The December 2009 Daring Bakers’ challenge was brought to you by Anna of Very Small Anna and Y of Lemonpi. They chose to challenge Daring Bakers’ everywhere to bake and assemble a gingerbread house from scratch. They chose recipes from Good Housekeeping and from The Great Scandinavian Baking Book as the challenge recipes.
This post dedicated to the memory of Aunt Alice, who made a gingerbread house and brought it to family Christmas (Mom’s side) every year. And every year the kids gleefully demolished it.
Lots of pics in this post. No progress pics. Too busy. Gingerbread recipe follows, as I misread and used a completely different one from the challenge recipes. Which worked out well, it turns out, since most Daring Bakers had trouble with the challenge recipes, but the one I used came out just right.

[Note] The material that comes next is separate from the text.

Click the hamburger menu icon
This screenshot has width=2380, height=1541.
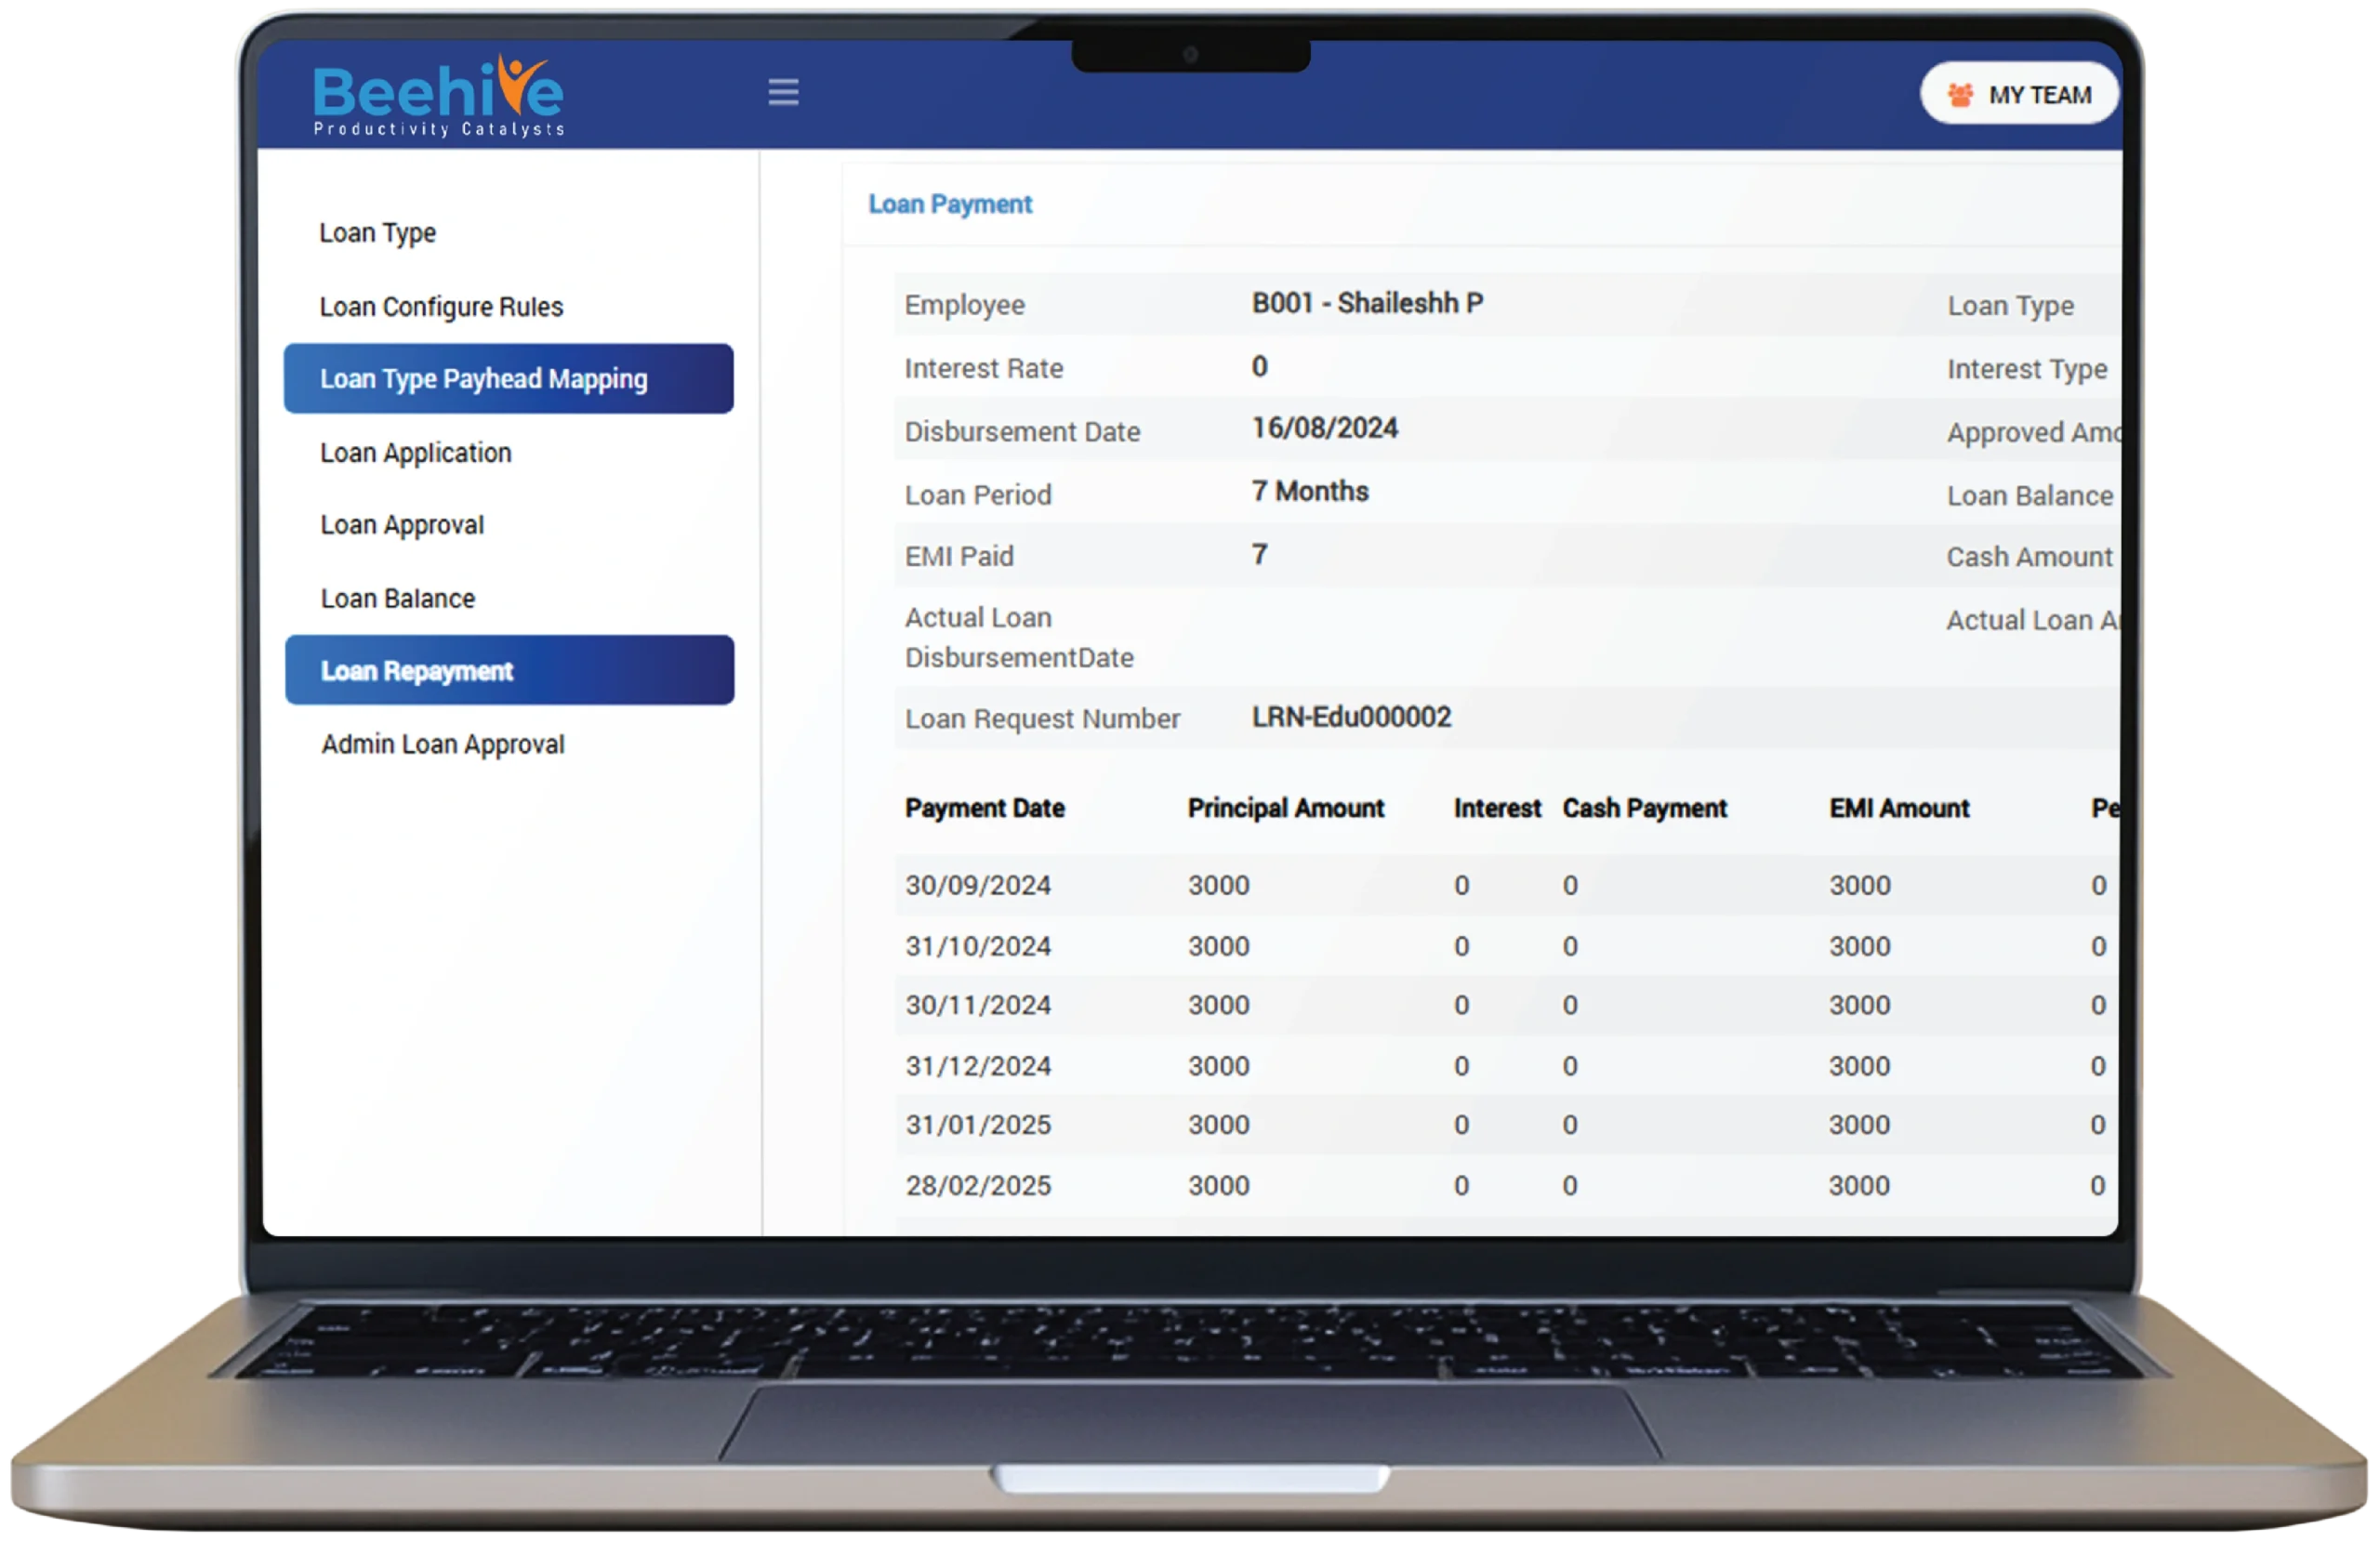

I made the Dawson City house from The Gingerbread Architect: Recipes and Blueprints for Twelve Classic American Homes. I liked the style in the book: no-nonsense with authentic architectural details. As authentic as one can be using butterscotch candy windows and Rice Krispies treats trees, that is.
Dawson City is a gold rush-era town in the Yukon. Though the plans called for a sparse landscape decorated with a pastillage Santa and sleigh pulled by penguins, I could not bear the inaccuracy of the fauna (penguins live in the southern hemisphere, not the northern hemisphere; that’s polar bears) and slapped some equally inaccurate pine trees down instead.
Okay, I was just too lazy to sculpt in sugar clay. So sue me.
Ooh, a licorice chimney. Of course, I used one piece out of a full bag. My brother-in-law got the remainder. Merry Christmas, Dale!
The walkway, made of milk chocolate rocks. Easily the yummiest part of the house.
The other side of the house. Actually, the gingerbread and even the royal icing were pretty good-tasting.
I didn’t trim pieces to be even when they came out of the oven as the book recommended, which resulted in some gaps, most noticeably where the roof met the walls. No problem. Just squirt a whole mess of royal icing in there.
A top view. Loved making that sparkly pink roof. That’s a Barbie roof right there.
You totally can’t tell this was my first time using pastry tips, right? Right?
Let’s see that pink roof again.
Blew through a whole lot of gel food coloring making that brown, pink, violet, yellow, and blue icing.
That cord. I put rice lights inside the house. They were supposed to glow through the windows, but the effect was hardly noticeable. Culprit could either be using colored lights instead of white, one set instead of two, or thick butterscotch candy windows.
A closer look at the facade, easily the hardest part of the whole house.
That pink squiggle was the most satisfying part of the whole project, hands down. Perhaps it had something to do with being the last part of the project.
gingerbread: the wreckening
It began so innocently, with Justin striking a pose next to the house after I took it to Mom’s on Christmas day.
Then Maggie asked if she could take the roof off. Fool that I am, I said yes.
Then Jennifer got in on the action.
The wreckage, after hurricane Magjen struck.
This recipe is for gingerbread for building a gingerbread house. It is a smooth, highly workable dough. I had excellent luck with it. Adapted from The Gingerbread Architect: Recipes and Blueprints for Twelve Classic American Homes.
Yield: 3-1/2 pounds of gingerbread dough
1 cup vegetable shortening
1 cup sugar
2 teaspoons baking powder
2 teaspoons ground ginger
1 teaspoon baking soda
1 teaspoon salt
1 teaspoon ground cinnamon
1/2 teaspoon ground cloves
1 cup dark (not light or blackstrap) molasses
2 large eggs
2 tablespoons white vinegar
5 cups unbleached all-purpose flour
Using a large stand mixer, cream shortening and sugar.
Add baking powder, ginger, baking soda, salt, cinnamon, and cloves. Beat until well-mixed.
Add molasses, eggs, and vinegar. Beat until smooth.
Add flour 1 cup at a time, mixing well after each addition. The end result will be a smooth brown dough.
Turn out dough onto a large piece of plastic wrap and press into a rough square shape. Wrap dough tightly in plastic wrap and refrigerate at least 3 hours before using. Will keep up to 3 days in the refrigerator.